Moonlighting, a mobile on-demand freelance marketplace, on Wednesday entered into a strategic partnership agreement for blockchain with Kelly Services, a workforce solutions company.
Kelly Services plans to use the freelancing community subscribed on Moonlight’s new Blockchain Profile Management System (BPMS), due to launch in August 2019. The BPMS is essentially online resumes on a blockchain. But a key benefit to freelancers is the resume or profile is portable.

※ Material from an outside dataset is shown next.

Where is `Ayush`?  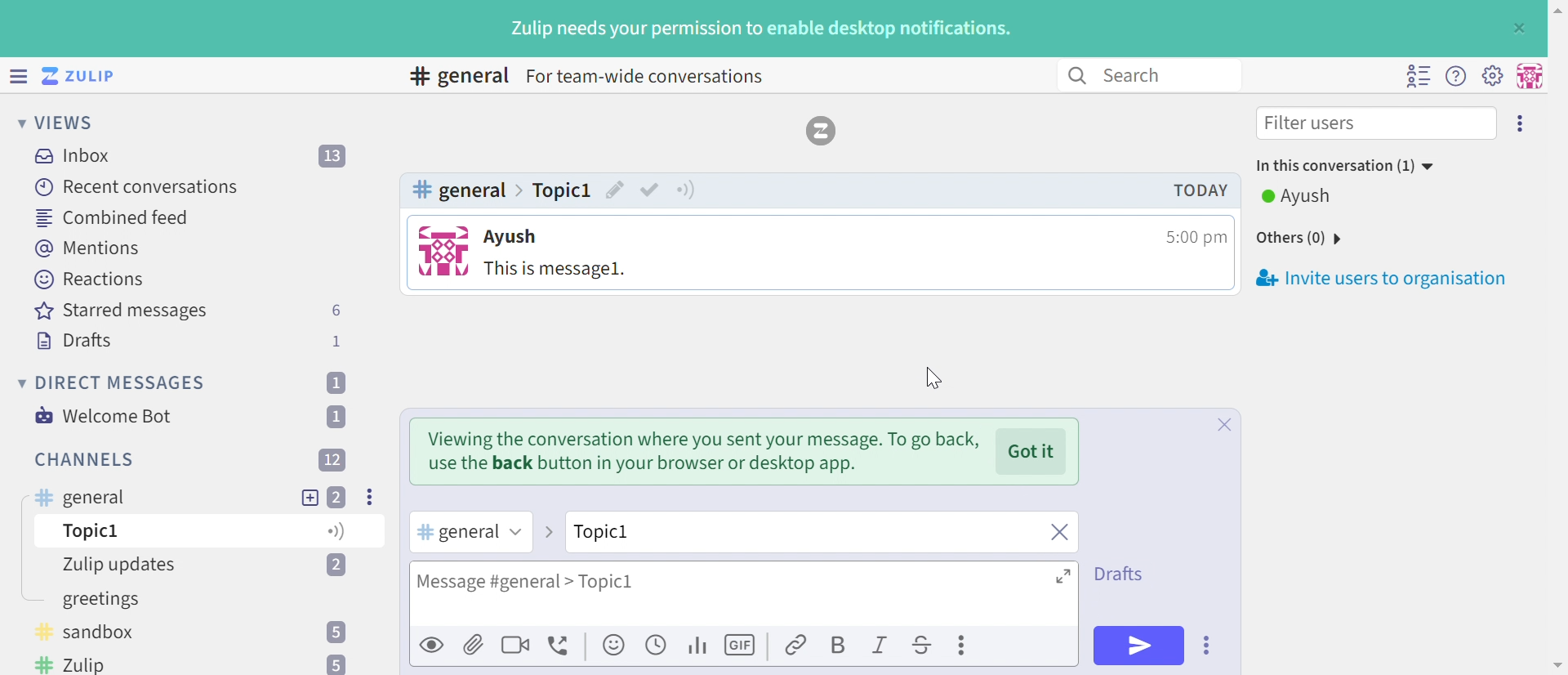
Ayush is located at coordinates (1306, 196).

“Mobile technology, self-service, and the platform economy are all priorities for the modern workforce,” said John Healy, VP and Managing Director of Kelly’s Office of the Future of Work. “And with data privacy emerging with an ever-increasing focus, we expect blockchain technology to offer even greater opportunities for a more efficient and secure process in the upcoming years.”
The BPMS project will load over 700,000 profiles currently on Moonlighting onto a public blockchain. By having the resumes on a network, it will allow portability, hiring data like reviews, referrals and recommendations as well as verifications of third-party licenses and certifications.
The blockchain network will directly help job-seekers and professionals, by eliminating the need to upload and verify their skills, profiles and documents on every job marketplace.
Apart from saving time, the network will also assist companies looking to hire verified professionals from a larger pool.
Moonlighting’s BPMS will run on the EOSIO protocol. It will allow job-seekers to create trusted work profiles which can also be accessed by other freelance and gig marketplaces.
Earlier this year, Moonlighting announced funding from FinLab EOS VC Fund, a venture capital fund backed by FinLab AG and Block.one, the publisher of the blockchain protocol EOSIO. EOS conducted a year-long ICO and raised $4 billion, the biggest ICO raise by a large margin.
“Block.one’s EOS VC division continues to support endeavors that bring real-world solutions to life for blockchain,” shared Paul Grotowski, COO of EOS VC. “We’re excited to see the EOSIO protocol at work and in action for something meaningful like helping people find work.”
Founded in 2014, Moonlighting is not a blockchain company but is now adopting the technology. It already has significant distribution through deals with U.S. news companies Gannett, McClatchy and Tribune. As a result, Moonlighting is featured on 150 sites including the USA Today and the L.A. Times.
Other recruitment blockchains
Recruitment websites haven’t been that active in blockchain to date. One exception is Recruit, the owner of Indeed and Glassdoor which set up a $25 million fund to invest in tokens rather than shares.
To date the main focus of blockchain for recruitment has been for verifying credentials where there is a lot of activity. One of the biggest players in the sector is Sovrin. But major consultancies PwC and Deloitte both have credentialing solutions.
The Health sector has significant activity. For example, blockchain is used to verify qualifications for foreign nurses working in the U.S. Plus there are solutions from the Synaptic Health Alliance backed by big insurers, from Hashed Health’s ProCredEx, and an IBM consortium.